--- Activity ---
For each statement, say yes or no to whether it agrees with the text on cosmetic spirituality, and quote the words from the text that decide it. (a) The writer has practiced shamanism for 15 years. (b) Contemporary spiritual practice cannot lead to deeper awakening. (c) Spiritual systems have been co-opted through the tools of capitalism and consumerism.

--- Study text ---
------------

After 15 years of practice in shamanism I am just starting to scratch at the surface of this lesson. This relatively short blog piece is the result of countless hours (nay YEARS!) of prayer, ceremony and effort to gain some distance from the colonial operating system for perspective. Cosmetic Spirituality may be where we begin. There is truth and beauty in participating in contemporary spiritual practice. Those systems are informed by ancient roots that haven’t forgotten their way. Contemporary spiritual practice improves lives and leads to deeper awakening. And it may also become where we get trapped. These spiritual systems have been intentionally subverted and co-opted to prevent you and I from accessing those deep roots via the tools of capitalism and consumerism. Truly changing your life means walking away from the original source of your pain. When the source of your pain is the system itself, the implications are far reaching. Many people choose to stop at the cosmetic level because they are unwilling to sacrifice their privilege and learn to sit with the discomfort that brings.

------------

--- Information provided ---
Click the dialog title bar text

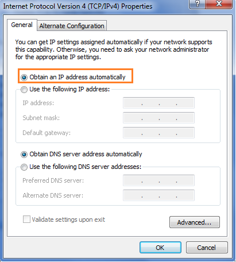pos(78,6)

------------

--- Solution for this task ---
(a) Yes: "After 15 years of practice in shamanism"
(b) No: "Contemporary spiritual practice improves lives and leads to deeper awakening."
(c) Yes: "intentionally subverted and co-opted to prevent you and I from accessing those deep roots via the tools of capitalism and consumerism"